Складный строй уже поднял песню строгими голосами.
— Не поеду я на святу-у-ю Русь,
Я с тобой, дитя, не расста-а-нуся-а!
У черной и закоптевшей избушки Ванюха Перстень показал Михеичу на опрокинутый пень.
— Садись! С чем пришел, говори!
— С плохим! — ответил Михеич, садясь.
— К нам с хорошим не ходят! — отозвался Перстень, сверкнув ослепительной белизны зубами.
Михеич поник, сгорбившись, уронив руки на колени.
В стороне дедушка Коршун лежал на попоне, помешивая уголья чеканом-топориком на длинной рукоятке. Коршун был тем вторым, кого в селе Медведевка освободил Серебряный вместе с Ванюхой Перстнем.
Тут шел свой разговор.
— … На ровном от татарина не ускачешь, — говорил Коршун. — Кони у них резвы, страсть!
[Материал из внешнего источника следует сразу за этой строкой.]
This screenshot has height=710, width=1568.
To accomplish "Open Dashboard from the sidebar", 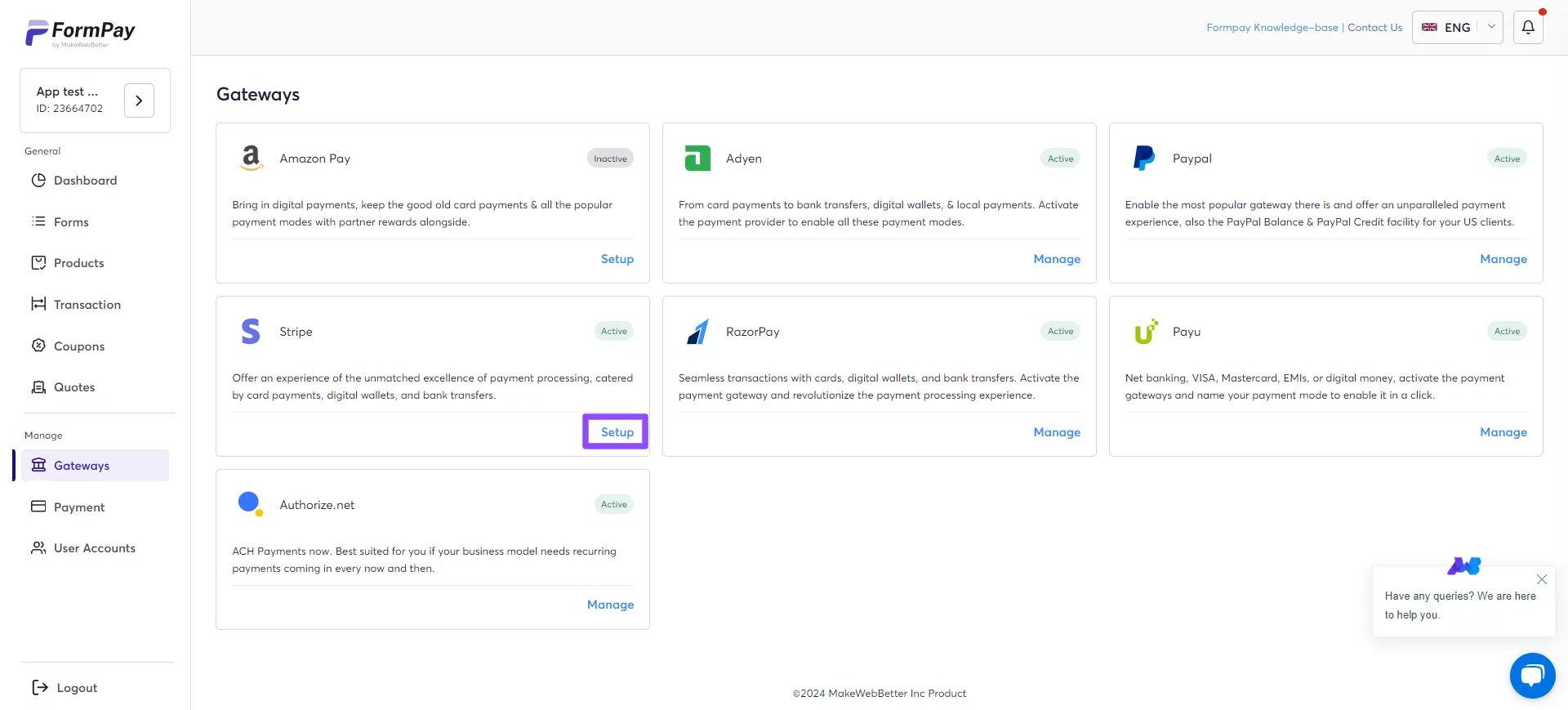I will 85,181.
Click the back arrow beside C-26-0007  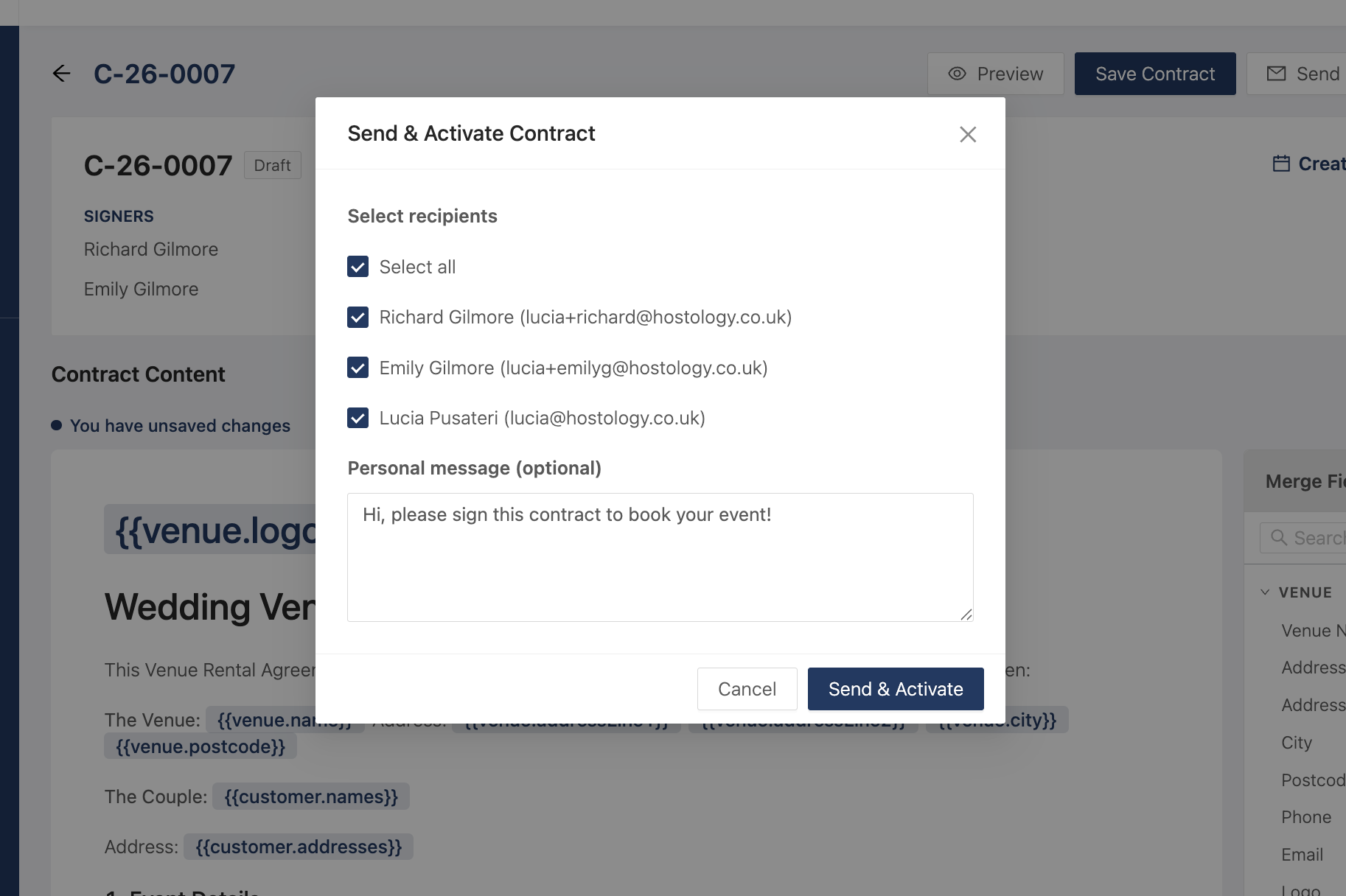coord(62,74)
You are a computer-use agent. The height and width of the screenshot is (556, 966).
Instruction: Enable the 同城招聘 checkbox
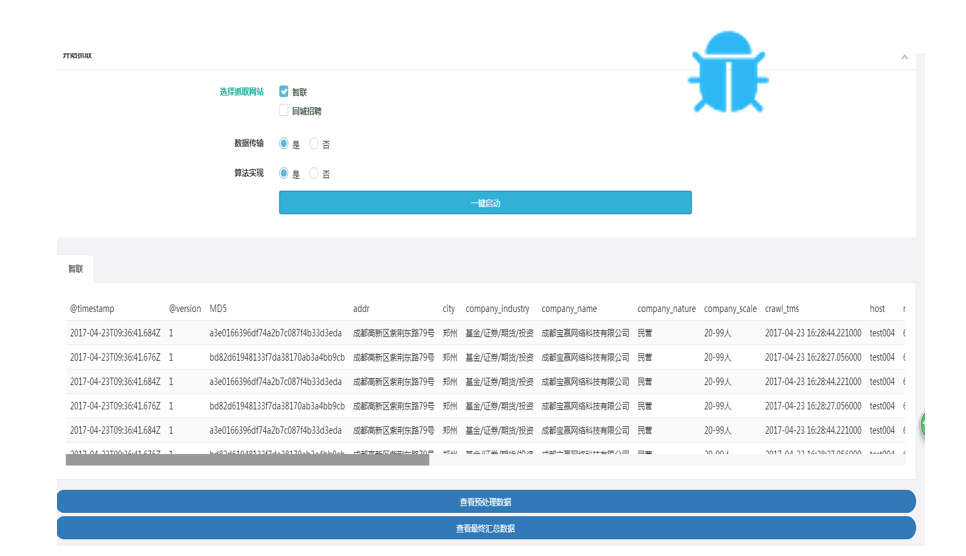[284, 111]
И из луков садят — на скаку в птицу попадают.
— А топором? — спросил подошедший сюда Мишук, мужичонка, что разговаривал с Митькой. — Врезать промеж глаз!
— Врежь, если подпустит, а тебя-то татарин одной ладонью прихлопнет! — сказал рыжий.
— Что-о?! — взвился Мишук, — Хер ему! Подумаешь, лук — жилка да палка! Топор все одно лучше!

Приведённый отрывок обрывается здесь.